So someone standing and saying "Yeah, I lost some a bunch of money that some
old guys shouldn't have invested if they weren't prepared to write it off" is
a huge stigma over here.

In the states, you have way more professional tech investors so the "bad vibe"
about losing that money isn't as bad.

I think US founders carry it almost as a badge of honour, a symbol of a war
fought bravely to the end. Here it;s just like, "Oh, you fucked up last
time.... I'm going to stand over here now"

------
valvoja
It's painful to do a tech startup anywhere but in my experience, what London
suffers the most from is the cost of living.

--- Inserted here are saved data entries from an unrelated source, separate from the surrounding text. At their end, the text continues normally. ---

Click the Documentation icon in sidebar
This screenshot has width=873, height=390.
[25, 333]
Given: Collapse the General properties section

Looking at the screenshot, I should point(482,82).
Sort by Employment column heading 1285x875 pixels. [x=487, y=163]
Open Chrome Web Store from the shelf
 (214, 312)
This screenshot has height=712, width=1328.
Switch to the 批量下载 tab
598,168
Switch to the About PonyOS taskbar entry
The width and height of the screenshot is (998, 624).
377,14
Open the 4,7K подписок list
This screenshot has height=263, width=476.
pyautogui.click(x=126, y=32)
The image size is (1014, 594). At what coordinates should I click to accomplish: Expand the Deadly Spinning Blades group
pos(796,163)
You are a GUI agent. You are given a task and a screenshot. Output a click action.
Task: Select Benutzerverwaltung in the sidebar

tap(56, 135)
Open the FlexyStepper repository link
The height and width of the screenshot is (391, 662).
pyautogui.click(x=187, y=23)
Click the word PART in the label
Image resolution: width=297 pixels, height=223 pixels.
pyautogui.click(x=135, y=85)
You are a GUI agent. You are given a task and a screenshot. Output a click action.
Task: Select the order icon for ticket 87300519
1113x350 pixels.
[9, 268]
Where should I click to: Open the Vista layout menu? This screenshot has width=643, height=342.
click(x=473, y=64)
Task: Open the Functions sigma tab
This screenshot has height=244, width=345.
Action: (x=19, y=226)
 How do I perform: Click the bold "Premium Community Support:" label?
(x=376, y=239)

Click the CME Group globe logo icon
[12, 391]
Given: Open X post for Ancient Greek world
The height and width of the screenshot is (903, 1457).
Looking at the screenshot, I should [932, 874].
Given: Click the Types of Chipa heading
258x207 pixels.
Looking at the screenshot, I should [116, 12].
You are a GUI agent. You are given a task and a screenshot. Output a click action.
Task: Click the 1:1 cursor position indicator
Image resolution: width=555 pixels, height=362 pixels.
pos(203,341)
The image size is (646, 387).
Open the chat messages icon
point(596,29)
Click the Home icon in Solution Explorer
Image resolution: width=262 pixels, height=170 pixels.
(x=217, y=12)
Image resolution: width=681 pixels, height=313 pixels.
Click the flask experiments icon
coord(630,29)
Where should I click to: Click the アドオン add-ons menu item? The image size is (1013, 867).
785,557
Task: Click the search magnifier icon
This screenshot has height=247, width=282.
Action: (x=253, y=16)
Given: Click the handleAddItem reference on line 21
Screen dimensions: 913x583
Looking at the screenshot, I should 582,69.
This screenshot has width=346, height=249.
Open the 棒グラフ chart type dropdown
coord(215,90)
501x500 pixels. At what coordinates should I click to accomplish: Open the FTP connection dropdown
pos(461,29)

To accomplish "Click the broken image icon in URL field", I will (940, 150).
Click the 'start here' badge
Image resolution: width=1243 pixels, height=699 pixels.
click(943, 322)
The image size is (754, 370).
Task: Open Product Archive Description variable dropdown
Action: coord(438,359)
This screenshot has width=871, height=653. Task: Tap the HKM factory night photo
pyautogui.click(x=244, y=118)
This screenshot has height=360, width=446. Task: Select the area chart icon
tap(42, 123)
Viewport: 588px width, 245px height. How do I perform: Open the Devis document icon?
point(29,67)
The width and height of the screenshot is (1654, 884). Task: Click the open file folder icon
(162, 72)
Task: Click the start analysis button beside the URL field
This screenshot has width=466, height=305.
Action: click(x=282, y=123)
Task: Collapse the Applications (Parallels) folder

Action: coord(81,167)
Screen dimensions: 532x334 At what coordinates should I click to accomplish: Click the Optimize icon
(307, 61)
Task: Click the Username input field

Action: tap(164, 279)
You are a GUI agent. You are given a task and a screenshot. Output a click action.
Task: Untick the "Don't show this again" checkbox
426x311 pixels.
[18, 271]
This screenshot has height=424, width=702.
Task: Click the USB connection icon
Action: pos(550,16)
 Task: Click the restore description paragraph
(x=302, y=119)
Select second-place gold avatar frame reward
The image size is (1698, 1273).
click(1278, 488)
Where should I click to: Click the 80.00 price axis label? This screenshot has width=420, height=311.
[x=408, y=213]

I spent the last 3 years working in Shoreditch and most of the startup
founders I came across were either bootstrapping to the extreme (spending
_nothing_ but sweat capital on their project) or freelancing at least 2-3 days
a week to cover costs. I think in practice this makes a lot of the work look
more amateurish in comparison to seed/angel funded teams in the US. In
practice, you would see a technically very talented founder without the right
UI/design, a visually polished MVP with no user traction, a businessy founder
outsourcing technical work to East Asia etc.

------
simonbarker87
It seems like the author is surprised that the fledgling tech scene in London
(and the UK) isn't as well developed as that of the place with the most VC
dollars invested per sqare mile in the world, it's taken silicon valley 50
years to get where it is now so give it time. Also, and I am in a minority
here, I don't think London has the geography or incumbent mindset to rival SV
in the future - there are other places in the UK more favourable to setting up
the UK's tech hub with a greater history of innovation and prospect of
nurturing a startup epicentre BUT capital is even more stretched in those
areas.

------
georgespencer
This is one of the more facile things I've read on the internet.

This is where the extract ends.